#### Dataset excerpts
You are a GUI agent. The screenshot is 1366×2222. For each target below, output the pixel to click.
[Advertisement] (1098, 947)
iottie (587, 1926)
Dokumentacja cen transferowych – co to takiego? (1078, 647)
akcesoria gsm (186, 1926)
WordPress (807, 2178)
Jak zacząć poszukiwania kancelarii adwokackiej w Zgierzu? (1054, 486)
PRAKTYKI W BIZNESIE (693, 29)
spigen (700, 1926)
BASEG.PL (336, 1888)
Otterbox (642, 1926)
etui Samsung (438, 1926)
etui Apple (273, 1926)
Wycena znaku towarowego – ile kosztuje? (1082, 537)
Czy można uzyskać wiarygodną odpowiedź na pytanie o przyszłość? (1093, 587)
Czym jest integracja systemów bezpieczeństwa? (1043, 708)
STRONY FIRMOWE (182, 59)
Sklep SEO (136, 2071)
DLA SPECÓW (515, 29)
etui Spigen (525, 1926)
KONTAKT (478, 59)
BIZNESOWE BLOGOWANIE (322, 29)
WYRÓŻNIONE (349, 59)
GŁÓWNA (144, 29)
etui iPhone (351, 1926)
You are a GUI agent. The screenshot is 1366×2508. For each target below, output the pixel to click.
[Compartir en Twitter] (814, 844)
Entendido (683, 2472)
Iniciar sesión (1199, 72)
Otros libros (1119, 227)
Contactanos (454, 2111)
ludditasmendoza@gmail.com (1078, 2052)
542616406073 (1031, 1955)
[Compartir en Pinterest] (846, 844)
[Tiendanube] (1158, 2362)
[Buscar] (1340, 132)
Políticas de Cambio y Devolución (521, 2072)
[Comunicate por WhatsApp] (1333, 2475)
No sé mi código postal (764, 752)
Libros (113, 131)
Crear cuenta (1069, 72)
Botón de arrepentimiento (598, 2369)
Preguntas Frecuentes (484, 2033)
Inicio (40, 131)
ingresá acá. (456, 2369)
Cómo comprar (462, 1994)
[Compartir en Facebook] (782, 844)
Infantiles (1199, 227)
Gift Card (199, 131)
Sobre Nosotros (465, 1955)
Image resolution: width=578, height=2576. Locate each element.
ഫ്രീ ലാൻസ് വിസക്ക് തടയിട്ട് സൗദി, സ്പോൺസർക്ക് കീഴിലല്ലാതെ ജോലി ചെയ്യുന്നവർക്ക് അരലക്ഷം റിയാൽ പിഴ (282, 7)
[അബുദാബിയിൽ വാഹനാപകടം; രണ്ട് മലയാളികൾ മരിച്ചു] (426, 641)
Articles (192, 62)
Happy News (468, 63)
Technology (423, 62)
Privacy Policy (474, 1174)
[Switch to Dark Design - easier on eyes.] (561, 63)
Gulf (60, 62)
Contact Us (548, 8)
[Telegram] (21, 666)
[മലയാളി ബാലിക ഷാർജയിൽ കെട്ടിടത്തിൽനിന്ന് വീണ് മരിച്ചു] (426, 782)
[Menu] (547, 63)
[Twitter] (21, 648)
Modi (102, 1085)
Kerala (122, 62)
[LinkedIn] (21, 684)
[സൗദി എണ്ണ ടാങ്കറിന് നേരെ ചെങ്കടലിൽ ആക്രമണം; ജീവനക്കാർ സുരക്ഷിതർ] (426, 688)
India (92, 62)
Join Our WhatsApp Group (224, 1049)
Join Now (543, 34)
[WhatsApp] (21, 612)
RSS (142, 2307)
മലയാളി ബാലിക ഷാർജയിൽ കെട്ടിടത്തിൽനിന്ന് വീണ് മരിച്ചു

#### What this task involves
Only output the lines from the one with "Join Now (543, 34)" through the end of the entries above, exactly as they are.

#### Response below
Join Now (543, 34)
[WhatsApp] (21, 612)
RSS (142, 2307)
മലയാളി ബാലിക ഷാർജയിൽ കെട്ടിടത്തിൽനിന്ന് വീണ് മരിച്ചു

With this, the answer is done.